• **YOUR GOAL**
Render into Spanish this sentence from the movie review below: "The soundtrack is very creative and engaging."

• **GIVEN TEXT**
++++
90 Minutes in Heaven (Movie Review)

Plot Summary

When Don Piper was driving home from a church conference one rainy day, he was blindsided by a rogue eighteen-wheeler semi-truck, which crushed his car and killed him on the spot.  When he passed into the afterlife, he entered Heaven and saw people who has gone before him.  However, due to the prayers of a man at the crash site, Don was pulled back to earth, full of injuries.  For months, he was confined to a hospital bed and his wife and children went through many trials due to Don’s uncertain medical condition.  However, through it all, God showed Himself to be faithful.

 

Production Quality (3 points)

90 Minutes in Heaven is one of those mainstream films about Christian concepts that puts many Christian films to shame due to its commitment to a high production quality.  Video quality, camera work, and audio quality are all what it should be.  The soundtrack is very creative and engaging.  Sets, locations, and props are highly authentic and realistic, especially for the time frame.  Finally, the editing is relatively good considering the large amount of content that is taken on in this film.  In the end, this is the standard production quality we should see with each movie that comes out.

Plot and Storyline Quality (1 point)

Though this is a very interesting and realistic true story that definitely warrants a movie of its own, it’s hard to think that it was handled very well in this particular film.  For one, unnecessary and heavy-handed narration forces the plot along and explains things that should be allowed to develop on their own.  The narration stunts character development and subverts the use of effective flashbacks.  There are plenty of characters in this film, but it’s hard to get to know any of them very well due to the constant voiceover.  Besides this, the presentation of this otherwise good story is very slow and boring, perhaps in attempts to be overly dramatic.  Nonetheless, it doesn’t come off right as there are too many stop and start scenes and dead sequences before all of the important information is shoved at the end.  In the end, this movie carries an important message that is not handled very well.
++++
• **RECORDED DATA**
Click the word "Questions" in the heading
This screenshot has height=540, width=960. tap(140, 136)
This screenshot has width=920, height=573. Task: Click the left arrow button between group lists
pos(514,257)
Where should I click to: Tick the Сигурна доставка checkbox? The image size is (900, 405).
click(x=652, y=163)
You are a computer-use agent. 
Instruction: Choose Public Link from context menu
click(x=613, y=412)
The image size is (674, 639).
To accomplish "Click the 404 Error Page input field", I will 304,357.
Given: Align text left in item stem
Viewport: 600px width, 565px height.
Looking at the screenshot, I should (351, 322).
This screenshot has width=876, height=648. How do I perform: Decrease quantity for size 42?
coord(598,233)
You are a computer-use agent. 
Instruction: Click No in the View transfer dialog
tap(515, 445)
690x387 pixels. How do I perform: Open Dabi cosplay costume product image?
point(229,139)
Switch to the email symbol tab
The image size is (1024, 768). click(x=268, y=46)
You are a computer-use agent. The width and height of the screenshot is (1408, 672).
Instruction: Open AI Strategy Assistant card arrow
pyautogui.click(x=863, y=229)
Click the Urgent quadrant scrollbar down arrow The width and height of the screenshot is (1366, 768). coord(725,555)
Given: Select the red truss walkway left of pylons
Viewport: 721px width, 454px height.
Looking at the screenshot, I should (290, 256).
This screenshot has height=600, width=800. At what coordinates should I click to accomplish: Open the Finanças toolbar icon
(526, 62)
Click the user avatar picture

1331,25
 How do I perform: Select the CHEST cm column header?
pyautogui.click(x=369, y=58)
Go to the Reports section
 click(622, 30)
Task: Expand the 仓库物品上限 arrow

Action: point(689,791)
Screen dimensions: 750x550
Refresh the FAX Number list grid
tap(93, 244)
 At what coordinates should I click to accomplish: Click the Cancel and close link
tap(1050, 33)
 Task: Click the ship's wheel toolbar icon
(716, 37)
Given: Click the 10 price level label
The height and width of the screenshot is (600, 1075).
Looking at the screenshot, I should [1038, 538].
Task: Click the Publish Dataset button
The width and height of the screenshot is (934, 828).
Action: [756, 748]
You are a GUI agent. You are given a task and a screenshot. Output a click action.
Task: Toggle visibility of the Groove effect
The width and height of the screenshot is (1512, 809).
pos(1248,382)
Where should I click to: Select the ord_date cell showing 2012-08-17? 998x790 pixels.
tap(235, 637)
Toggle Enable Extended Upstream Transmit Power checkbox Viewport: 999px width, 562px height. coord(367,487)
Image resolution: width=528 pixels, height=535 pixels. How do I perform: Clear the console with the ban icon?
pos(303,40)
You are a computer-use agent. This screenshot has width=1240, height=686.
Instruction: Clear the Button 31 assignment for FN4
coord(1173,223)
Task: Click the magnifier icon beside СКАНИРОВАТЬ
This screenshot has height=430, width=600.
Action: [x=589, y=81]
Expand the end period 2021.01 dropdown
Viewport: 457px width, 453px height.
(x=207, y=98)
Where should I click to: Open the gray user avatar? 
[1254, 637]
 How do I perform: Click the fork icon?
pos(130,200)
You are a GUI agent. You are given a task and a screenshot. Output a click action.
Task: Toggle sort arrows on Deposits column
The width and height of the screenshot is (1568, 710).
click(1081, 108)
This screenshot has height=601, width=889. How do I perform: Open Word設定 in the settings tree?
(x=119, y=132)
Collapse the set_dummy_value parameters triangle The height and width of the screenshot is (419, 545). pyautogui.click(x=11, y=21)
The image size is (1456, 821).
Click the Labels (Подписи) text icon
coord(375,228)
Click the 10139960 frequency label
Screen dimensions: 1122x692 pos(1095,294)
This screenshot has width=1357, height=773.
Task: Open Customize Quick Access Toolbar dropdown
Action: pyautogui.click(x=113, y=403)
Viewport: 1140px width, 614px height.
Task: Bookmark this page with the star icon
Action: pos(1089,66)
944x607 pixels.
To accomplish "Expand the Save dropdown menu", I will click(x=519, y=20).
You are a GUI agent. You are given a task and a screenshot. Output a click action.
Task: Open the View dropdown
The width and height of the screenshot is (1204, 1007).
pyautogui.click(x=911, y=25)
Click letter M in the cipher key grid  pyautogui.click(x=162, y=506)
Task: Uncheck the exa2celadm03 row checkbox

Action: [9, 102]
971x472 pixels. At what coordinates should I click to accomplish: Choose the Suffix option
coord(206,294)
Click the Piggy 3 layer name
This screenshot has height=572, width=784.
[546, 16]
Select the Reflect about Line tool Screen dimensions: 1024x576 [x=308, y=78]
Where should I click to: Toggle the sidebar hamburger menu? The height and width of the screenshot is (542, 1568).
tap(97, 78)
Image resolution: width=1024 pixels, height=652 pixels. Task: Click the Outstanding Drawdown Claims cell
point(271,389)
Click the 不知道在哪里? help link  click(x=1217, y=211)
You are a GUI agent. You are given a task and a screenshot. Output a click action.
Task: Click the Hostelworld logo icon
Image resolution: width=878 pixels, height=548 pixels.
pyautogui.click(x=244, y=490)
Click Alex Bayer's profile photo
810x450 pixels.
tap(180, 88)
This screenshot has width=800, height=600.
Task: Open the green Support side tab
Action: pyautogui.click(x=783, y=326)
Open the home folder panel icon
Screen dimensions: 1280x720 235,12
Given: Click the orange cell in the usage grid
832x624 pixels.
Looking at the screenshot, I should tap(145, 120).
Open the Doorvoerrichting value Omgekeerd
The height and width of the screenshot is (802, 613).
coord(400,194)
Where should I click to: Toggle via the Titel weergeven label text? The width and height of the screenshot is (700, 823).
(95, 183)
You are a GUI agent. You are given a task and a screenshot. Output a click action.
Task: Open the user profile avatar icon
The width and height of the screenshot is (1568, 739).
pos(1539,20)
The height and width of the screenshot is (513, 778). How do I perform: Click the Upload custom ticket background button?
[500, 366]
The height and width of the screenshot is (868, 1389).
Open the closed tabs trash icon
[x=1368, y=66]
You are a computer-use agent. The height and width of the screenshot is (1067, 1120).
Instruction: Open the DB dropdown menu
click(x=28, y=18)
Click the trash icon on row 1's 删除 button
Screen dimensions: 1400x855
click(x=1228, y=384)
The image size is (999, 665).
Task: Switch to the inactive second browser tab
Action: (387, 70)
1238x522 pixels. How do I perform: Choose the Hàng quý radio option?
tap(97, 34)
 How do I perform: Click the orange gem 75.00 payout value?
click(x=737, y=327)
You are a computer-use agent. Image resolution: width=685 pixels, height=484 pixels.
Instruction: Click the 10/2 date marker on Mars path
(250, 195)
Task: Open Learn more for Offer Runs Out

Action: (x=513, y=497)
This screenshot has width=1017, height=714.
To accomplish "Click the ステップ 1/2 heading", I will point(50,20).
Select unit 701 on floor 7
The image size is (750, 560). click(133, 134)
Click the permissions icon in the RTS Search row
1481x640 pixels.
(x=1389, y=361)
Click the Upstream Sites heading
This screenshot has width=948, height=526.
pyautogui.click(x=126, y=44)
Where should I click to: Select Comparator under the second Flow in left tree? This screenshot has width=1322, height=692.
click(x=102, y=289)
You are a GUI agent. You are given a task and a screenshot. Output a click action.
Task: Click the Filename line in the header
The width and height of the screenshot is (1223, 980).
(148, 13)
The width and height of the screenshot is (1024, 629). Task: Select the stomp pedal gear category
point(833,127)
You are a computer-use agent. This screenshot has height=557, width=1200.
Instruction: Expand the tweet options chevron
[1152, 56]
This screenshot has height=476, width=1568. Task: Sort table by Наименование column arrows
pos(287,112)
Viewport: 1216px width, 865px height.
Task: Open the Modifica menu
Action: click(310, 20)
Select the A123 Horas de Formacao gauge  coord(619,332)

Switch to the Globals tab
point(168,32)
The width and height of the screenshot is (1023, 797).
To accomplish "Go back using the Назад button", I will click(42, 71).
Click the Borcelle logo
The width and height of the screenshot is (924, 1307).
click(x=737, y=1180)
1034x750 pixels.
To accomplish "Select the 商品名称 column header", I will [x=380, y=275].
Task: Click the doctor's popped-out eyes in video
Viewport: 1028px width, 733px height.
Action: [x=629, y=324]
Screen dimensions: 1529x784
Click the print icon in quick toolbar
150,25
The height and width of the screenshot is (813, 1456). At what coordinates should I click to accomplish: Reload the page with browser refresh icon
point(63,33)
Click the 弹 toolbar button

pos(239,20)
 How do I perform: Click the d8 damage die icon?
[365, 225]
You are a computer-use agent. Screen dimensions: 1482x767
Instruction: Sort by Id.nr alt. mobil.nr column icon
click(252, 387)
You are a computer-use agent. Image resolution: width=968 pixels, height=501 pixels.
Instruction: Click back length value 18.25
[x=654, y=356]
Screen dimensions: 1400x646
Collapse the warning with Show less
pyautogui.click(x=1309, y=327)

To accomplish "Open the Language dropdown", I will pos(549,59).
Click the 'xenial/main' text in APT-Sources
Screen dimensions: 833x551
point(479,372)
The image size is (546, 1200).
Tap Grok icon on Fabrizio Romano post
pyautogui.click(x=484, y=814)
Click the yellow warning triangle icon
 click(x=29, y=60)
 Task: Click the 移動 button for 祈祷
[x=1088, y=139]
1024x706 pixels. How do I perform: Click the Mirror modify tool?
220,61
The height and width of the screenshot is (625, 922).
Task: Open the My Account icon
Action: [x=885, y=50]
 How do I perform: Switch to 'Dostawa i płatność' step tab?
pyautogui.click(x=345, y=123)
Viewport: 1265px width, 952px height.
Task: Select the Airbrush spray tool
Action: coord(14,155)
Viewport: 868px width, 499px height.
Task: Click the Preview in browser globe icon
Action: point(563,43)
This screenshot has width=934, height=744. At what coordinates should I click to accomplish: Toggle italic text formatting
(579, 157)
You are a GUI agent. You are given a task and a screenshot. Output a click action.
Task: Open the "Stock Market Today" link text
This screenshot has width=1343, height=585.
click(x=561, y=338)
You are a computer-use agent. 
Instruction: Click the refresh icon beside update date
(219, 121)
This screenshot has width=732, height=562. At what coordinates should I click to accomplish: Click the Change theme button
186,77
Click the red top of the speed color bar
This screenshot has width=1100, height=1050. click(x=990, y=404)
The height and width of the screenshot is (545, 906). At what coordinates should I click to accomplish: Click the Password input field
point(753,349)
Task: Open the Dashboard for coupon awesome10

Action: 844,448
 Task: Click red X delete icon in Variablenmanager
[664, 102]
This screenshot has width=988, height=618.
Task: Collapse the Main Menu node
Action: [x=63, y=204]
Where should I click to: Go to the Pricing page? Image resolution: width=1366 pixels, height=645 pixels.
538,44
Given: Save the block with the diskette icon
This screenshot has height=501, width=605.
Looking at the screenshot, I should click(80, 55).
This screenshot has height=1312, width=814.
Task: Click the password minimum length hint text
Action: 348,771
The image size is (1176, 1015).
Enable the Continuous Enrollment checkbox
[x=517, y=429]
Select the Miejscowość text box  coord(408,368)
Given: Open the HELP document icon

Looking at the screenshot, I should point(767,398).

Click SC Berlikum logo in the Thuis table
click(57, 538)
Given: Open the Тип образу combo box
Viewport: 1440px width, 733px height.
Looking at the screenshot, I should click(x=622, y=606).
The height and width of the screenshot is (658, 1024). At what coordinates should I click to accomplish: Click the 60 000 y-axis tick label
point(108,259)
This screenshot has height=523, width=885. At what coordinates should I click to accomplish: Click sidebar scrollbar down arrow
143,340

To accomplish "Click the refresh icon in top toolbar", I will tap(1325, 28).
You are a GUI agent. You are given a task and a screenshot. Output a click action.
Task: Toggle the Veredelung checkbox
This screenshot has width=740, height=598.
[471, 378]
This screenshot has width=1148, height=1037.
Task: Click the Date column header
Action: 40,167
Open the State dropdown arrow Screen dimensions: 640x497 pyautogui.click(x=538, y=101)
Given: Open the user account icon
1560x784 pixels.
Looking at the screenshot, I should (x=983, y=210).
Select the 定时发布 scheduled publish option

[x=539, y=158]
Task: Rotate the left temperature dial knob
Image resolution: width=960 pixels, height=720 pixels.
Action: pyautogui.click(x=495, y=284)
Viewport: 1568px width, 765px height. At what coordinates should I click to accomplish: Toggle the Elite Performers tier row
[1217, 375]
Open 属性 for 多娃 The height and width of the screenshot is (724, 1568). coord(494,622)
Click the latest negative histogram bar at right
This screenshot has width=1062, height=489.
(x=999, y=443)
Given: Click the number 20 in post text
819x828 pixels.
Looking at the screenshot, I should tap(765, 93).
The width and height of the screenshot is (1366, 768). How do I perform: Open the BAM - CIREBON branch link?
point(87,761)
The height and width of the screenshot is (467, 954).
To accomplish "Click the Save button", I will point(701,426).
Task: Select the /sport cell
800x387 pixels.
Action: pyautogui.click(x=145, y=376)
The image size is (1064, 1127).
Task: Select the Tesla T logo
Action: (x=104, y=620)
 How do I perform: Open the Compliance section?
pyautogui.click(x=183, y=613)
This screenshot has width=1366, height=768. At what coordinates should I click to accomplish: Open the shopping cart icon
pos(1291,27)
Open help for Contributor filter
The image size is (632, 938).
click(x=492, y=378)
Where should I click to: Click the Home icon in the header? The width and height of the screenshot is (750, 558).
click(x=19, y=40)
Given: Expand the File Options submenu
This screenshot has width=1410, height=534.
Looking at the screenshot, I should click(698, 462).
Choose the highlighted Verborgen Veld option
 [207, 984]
++++
• **WRITTEN ANSWER**
La banda sonora es muy creativa y cautivadora.